Government-based income streams:
Cash flows paid by a government entity, either directly or through an insurance company.
Hypothecation:
Borrowing funds from a lender, investing those funds in a debt instrument, and giving the lender a security interest in the debt instrument as the collateral for the loan.
Income stream:
A future payment or series of payments, or a debt that one party owes to another party. Also known as a debt instrument or cash flow instrument.
Institutional lenders:
Savings and loan associations, local and regional banks, mortgage companies, finance companies, and commercial lenders.
Insurance-based income streams:
Cash flows stemming from insurance companies and paid to individuals or businesses.
Intangible personal property:
Something that has value but is not a tangible asset, for example, a trademark, copyright, patent, or trade secret.
Investment-to-value ratio:
A measure of how secure a creditor's position is and how likely the creditor is to recoup all of his or her money in the event of a foreclosure.
Joint venture:
A business entity established for a specific task, operation, or goal.
Lead:
A piece of information of possible use in the search for a prospective client.
Leverage:
The ratio of debt to total assets.
Limited liability company:
A form of business structure designed to combine the best of corporate and partnership attributes into one entity.
Loan-to-value ratio:
A measure of how heavily mortgaged a property is and how likely the owner is to default on his or her debts.

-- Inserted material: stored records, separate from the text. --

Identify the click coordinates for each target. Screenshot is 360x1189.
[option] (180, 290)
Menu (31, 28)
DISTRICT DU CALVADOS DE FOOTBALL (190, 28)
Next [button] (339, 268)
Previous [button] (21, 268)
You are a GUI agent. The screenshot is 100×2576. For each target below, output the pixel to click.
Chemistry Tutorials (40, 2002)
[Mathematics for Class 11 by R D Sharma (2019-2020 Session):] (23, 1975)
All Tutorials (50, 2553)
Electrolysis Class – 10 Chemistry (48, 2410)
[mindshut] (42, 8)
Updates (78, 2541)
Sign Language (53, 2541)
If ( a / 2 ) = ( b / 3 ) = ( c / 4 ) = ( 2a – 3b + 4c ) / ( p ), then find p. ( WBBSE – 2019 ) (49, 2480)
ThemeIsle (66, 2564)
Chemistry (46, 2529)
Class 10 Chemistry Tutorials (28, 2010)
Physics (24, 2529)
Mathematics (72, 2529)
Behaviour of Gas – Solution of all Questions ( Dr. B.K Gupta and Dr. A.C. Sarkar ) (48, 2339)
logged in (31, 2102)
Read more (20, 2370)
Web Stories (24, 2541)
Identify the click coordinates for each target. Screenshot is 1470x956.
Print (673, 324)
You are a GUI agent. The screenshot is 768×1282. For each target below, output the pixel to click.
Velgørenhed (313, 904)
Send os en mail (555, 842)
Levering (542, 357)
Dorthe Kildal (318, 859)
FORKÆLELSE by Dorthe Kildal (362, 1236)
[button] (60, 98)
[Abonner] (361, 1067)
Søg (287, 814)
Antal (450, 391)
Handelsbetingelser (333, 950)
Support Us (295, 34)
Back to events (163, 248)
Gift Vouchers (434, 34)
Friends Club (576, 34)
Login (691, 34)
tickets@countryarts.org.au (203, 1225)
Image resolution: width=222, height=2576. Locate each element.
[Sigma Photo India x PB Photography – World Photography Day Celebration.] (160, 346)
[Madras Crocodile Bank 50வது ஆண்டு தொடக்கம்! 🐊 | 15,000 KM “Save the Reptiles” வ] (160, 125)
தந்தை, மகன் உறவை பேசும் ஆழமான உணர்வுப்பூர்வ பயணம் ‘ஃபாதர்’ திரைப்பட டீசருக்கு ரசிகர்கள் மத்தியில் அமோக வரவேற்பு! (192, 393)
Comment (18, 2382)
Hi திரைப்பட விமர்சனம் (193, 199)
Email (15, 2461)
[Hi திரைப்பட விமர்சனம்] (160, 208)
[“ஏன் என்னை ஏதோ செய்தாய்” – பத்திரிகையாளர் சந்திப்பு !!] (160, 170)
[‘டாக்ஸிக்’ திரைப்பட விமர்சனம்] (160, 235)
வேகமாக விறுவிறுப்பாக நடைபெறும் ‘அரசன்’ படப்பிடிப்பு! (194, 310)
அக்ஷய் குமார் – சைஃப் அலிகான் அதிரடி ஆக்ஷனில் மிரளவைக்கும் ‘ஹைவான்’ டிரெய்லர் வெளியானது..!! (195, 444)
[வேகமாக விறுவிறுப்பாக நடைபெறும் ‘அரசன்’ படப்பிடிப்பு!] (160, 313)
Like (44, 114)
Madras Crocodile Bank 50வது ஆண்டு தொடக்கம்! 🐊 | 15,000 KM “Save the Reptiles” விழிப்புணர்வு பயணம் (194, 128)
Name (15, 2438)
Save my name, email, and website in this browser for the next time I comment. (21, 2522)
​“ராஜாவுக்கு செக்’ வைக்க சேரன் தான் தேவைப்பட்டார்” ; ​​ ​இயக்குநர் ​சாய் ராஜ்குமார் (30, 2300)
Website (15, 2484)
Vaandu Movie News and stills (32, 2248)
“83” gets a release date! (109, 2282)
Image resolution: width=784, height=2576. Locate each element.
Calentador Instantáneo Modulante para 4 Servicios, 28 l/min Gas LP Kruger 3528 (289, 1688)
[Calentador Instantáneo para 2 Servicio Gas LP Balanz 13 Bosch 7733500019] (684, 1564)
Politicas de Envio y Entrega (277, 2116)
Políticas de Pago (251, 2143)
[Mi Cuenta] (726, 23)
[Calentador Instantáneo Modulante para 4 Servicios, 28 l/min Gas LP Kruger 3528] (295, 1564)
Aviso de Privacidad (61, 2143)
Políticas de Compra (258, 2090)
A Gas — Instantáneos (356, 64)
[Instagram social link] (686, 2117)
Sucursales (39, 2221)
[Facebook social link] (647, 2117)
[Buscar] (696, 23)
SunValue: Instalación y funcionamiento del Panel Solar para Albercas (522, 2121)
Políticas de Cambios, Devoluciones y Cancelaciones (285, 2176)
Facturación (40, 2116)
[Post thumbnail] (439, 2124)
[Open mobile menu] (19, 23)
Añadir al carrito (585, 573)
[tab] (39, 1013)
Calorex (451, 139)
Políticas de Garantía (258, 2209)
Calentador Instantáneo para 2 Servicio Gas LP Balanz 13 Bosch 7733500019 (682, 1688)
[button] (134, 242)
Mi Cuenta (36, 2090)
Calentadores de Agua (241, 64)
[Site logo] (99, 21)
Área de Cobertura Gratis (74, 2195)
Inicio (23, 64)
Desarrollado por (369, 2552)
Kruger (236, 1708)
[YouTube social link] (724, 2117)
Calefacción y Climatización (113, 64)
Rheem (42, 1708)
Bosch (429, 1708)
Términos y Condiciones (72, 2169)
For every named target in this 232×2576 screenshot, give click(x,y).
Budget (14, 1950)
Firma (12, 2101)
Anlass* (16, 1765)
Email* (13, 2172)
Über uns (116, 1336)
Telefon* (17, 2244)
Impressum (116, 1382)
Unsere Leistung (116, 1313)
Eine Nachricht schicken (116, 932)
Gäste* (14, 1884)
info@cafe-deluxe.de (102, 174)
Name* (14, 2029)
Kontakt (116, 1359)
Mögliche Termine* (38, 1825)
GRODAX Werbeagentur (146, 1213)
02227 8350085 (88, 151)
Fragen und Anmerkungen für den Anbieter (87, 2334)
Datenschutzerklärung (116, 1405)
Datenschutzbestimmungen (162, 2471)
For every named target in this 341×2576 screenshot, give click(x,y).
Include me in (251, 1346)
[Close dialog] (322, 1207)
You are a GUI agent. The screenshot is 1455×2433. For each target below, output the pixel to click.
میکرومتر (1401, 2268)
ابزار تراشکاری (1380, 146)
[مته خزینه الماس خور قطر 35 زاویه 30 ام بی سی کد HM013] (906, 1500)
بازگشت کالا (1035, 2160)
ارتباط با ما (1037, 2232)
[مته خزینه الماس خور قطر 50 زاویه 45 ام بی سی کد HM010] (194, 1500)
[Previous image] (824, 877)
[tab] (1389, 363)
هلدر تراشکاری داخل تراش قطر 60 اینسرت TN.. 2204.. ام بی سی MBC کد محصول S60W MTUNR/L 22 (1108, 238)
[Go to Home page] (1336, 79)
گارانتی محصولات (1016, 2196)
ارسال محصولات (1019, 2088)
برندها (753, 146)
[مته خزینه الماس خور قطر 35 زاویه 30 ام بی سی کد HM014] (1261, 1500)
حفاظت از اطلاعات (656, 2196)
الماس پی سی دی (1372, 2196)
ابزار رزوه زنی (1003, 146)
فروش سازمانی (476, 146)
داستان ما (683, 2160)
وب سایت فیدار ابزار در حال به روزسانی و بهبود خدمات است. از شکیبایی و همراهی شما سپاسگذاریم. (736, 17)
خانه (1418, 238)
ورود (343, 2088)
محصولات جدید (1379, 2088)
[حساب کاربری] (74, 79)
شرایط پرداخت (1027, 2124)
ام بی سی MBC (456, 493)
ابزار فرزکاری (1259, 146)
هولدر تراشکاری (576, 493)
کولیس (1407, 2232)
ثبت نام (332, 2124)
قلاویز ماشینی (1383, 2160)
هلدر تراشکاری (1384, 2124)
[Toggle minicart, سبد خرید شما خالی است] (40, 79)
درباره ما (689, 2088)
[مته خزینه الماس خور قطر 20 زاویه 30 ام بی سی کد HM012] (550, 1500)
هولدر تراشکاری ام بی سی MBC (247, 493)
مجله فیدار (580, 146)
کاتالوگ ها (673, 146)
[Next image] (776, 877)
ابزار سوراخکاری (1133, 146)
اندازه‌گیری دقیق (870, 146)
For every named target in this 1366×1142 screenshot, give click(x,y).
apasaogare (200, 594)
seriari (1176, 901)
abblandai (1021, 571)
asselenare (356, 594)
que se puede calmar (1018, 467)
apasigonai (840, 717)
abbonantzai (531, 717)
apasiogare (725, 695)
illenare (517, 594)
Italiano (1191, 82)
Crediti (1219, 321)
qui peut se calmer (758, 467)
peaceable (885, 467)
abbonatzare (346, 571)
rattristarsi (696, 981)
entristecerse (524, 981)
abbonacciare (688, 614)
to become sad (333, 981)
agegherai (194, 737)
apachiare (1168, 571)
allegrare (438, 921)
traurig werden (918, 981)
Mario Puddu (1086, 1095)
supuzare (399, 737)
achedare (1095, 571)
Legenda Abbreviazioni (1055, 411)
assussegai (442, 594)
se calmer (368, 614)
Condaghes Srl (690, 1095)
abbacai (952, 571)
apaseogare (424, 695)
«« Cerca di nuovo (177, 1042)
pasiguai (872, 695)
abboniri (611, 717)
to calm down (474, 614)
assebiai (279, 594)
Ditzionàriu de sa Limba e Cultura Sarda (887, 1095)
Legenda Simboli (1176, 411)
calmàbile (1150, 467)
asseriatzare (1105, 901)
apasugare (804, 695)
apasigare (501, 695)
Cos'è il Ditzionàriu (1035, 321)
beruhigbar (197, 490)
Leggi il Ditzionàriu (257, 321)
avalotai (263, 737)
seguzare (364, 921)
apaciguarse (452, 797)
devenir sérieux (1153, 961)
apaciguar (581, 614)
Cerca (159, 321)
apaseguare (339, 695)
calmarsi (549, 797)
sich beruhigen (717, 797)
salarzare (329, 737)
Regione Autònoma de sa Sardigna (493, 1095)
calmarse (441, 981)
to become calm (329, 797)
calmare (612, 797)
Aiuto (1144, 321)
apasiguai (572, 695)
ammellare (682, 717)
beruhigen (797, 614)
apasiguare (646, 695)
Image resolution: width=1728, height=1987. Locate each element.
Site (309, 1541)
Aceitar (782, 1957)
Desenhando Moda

Marginal credit customers:
Consumers who may have had some slow pay problems, but generally pay their bills.
Market value:
The price at which a ready, willing, and informed person would buy something; the price property would command in the current market.
Marketing:
The process of identifying and communicating with qualified prospects.
Master Broker:
Individual who has been certified and designated by the American Cash Flow Association to work with Diversified Cash Flow Specialists.
Mortgage:
A written instrument that creates a lien by pledging real property as security for a debt.
Notice of Pre-lien:
A document notifying the owner of real property that materials or services are being furnished to his real property, putting him on notice that the one sending it will look to have a lien against the real property if those materials or services are not paid for.